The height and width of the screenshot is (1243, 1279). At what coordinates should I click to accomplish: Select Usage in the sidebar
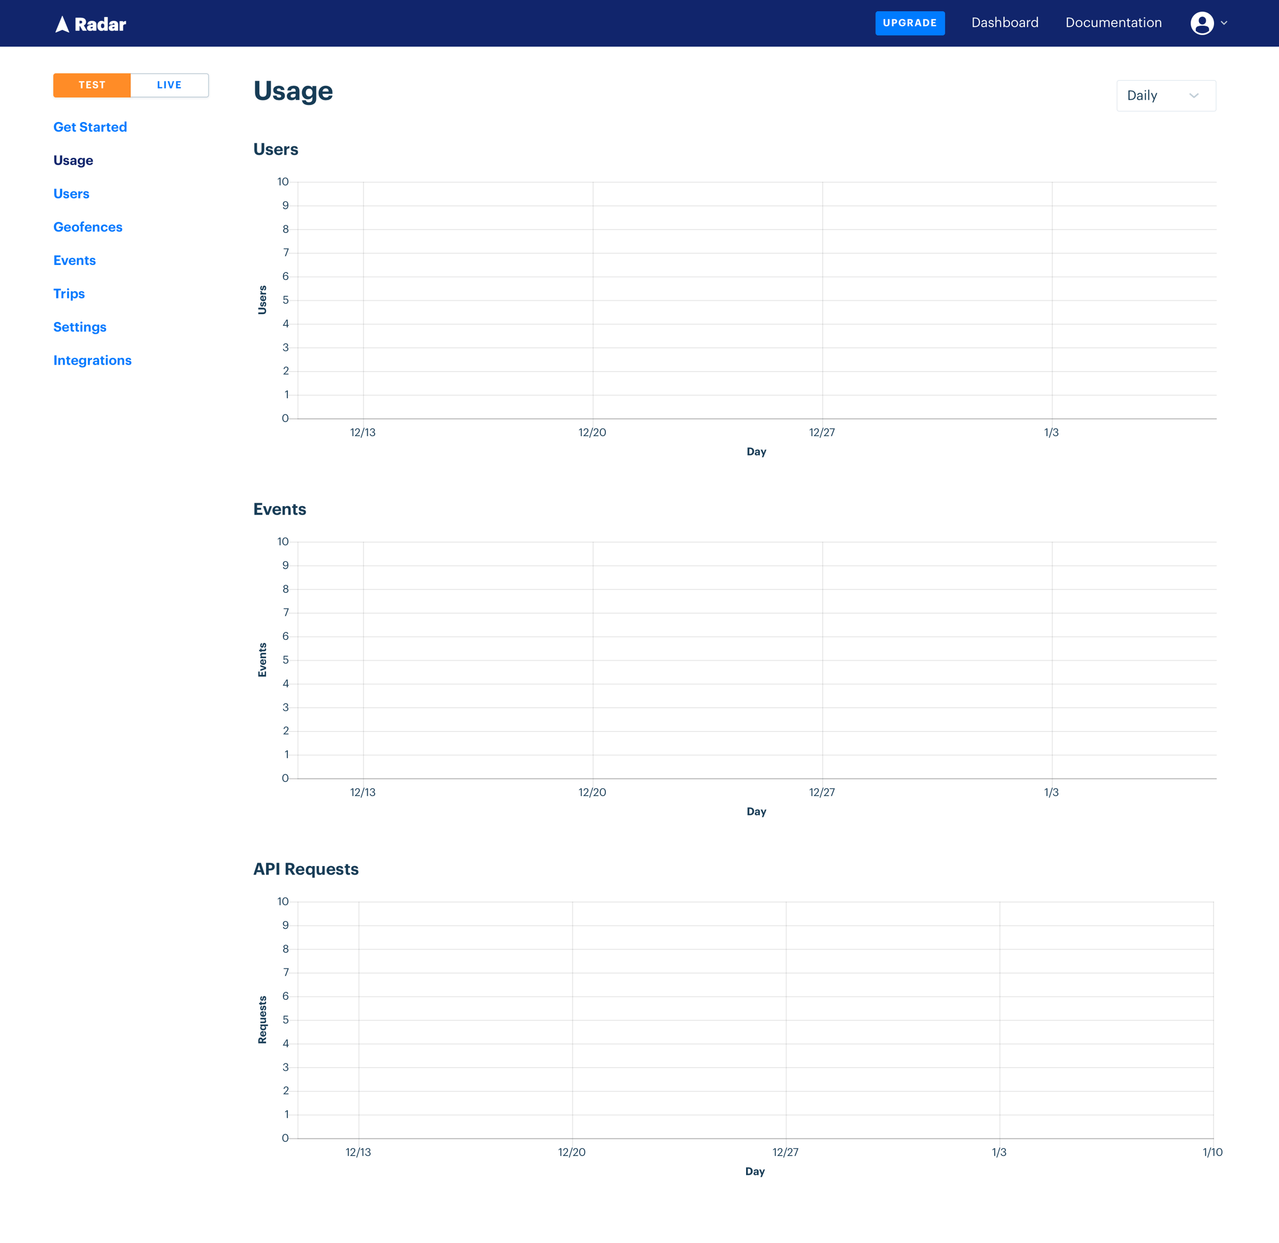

+-------+

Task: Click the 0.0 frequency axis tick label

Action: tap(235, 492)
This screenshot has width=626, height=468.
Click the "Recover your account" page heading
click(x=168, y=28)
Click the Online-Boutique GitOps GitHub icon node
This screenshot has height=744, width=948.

+-------+

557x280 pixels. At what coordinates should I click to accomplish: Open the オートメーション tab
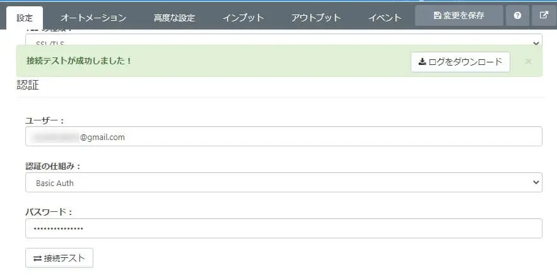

+-------+

▶ _Exercise directions_: The expected answer is an exact copy of the lines above, beginning at the line with "Task: Click the 0.0 frequency axis tick label" and ending at the line with "This screenshot has height=744, width=948.", with both ends in.

▶ _Answer to this task_:
Task: Click the 0.0 frequency axis tick label

Action: tap(235, 492)
This screenshot has width=626, height=468.
Click the "Recover your account" page heading
click(x=168, y=28)
Click the Online-Boutique GitOps GitHub icon node
This screenshot has height=744, width=948.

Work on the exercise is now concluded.